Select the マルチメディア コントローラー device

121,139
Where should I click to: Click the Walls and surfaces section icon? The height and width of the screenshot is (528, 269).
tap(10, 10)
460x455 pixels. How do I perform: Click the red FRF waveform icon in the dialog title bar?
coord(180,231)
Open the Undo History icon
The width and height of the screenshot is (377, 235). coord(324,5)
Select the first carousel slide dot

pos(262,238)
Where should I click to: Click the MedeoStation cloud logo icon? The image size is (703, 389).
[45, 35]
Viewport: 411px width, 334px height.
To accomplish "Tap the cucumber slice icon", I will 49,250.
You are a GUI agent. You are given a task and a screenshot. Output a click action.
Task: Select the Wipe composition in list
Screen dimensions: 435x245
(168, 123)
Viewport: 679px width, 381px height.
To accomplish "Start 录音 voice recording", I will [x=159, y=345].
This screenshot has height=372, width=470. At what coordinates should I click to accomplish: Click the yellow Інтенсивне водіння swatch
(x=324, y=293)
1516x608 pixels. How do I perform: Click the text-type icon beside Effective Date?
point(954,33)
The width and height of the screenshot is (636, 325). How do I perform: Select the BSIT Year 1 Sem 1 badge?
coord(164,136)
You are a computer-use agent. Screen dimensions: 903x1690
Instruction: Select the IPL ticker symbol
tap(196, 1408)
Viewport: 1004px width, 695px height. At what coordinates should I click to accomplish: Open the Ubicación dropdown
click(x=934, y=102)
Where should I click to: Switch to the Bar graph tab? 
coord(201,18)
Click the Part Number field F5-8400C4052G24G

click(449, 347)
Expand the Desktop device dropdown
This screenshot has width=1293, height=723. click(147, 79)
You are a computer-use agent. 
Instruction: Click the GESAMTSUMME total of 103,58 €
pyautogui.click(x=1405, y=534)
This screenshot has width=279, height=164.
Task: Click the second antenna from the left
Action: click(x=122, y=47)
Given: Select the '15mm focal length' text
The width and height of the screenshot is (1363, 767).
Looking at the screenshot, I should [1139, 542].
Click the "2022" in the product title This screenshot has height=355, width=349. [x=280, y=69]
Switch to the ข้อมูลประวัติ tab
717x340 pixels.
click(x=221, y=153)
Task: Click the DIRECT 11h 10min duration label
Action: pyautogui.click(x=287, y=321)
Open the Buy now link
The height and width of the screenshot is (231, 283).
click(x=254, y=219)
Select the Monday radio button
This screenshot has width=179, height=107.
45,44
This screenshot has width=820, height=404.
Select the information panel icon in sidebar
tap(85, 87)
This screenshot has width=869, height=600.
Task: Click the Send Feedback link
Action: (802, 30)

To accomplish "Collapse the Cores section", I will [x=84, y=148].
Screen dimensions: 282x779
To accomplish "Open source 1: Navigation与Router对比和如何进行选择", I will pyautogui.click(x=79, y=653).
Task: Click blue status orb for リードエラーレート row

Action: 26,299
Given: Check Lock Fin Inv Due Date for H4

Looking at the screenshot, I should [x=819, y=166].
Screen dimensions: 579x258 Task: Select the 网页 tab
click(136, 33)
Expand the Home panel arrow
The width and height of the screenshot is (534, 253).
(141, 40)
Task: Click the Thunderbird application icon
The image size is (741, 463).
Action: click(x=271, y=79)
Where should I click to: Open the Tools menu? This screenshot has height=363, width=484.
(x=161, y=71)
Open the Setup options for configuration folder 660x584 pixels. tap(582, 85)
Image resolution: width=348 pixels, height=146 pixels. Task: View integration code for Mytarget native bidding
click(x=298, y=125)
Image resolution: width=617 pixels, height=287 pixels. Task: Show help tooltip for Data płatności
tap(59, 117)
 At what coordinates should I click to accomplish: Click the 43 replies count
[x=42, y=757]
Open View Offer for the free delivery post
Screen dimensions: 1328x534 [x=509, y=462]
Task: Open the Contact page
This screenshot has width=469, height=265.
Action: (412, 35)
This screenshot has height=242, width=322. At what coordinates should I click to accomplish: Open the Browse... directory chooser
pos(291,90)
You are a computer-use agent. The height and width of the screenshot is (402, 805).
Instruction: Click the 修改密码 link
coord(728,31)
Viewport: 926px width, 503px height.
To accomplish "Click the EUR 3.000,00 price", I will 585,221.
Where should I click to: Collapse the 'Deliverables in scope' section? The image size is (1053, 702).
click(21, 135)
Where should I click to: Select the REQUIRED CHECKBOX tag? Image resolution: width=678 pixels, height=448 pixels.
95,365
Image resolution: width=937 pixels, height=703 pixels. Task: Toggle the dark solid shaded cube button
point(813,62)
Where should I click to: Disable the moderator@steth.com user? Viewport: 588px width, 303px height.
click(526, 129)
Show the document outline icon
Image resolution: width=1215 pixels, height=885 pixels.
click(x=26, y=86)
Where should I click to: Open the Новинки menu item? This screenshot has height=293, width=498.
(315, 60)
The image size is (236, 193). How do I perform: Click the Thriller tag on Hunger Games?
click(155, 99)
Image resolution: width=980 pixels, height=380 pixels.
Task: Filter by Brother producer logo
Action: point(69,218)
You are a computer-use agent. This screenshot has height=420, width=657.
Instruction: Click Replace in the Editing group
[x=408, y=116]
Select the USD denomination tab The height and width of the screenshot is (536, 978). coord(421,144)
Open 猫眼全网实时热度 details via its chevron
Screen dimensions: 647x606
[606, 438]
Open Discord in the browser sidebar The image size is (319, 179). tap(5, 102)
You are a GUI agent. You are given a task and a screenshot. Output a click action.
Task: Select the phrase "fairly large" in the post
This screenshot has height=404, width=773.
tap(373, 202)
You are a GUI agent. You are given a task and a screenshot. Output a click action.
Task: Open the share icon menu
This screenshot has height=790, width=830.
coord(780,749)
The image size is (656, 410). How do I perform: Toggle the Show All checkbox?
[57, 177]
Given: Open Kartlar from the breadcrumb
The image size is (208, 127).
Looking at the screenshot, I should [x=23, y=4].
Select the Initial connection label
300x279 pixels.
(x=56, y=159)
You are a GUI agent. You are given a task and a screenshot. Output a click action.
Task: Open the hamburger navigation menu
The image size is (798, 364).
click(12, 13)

-*-

## Task to complete
The lines you need run from the one containing "Task: Select the phrase" to the end of the listing. Output exactly those, both ends included.

## Answer box
Task: Select the phrase "fairly large" in the post
This screenshot has height=404, width=773.
tap(373, 202)
You are a GUI agent. You are given a task and a screenshot. Output a click action.
Task: Open the share icon menu
This screenshot has height=790, width=830.
coord(780,749)
The image size is (656, 410). How do I perform: Toggle the Show All checkbox?
[57, 177]
Given: Open Kartlar from the breadcrumb
The image size is (208, 127).
Looking at the screenshot, I should [x=23, y=4].
Select the Initial connection label
300x279 pixels.
(x=56, y=159)
You are a GUI agent. You are given a task and a screenshot. Output a click action.
Task: Open the hamburger navigation menu
The image size is (798, 364).
click(12, 13)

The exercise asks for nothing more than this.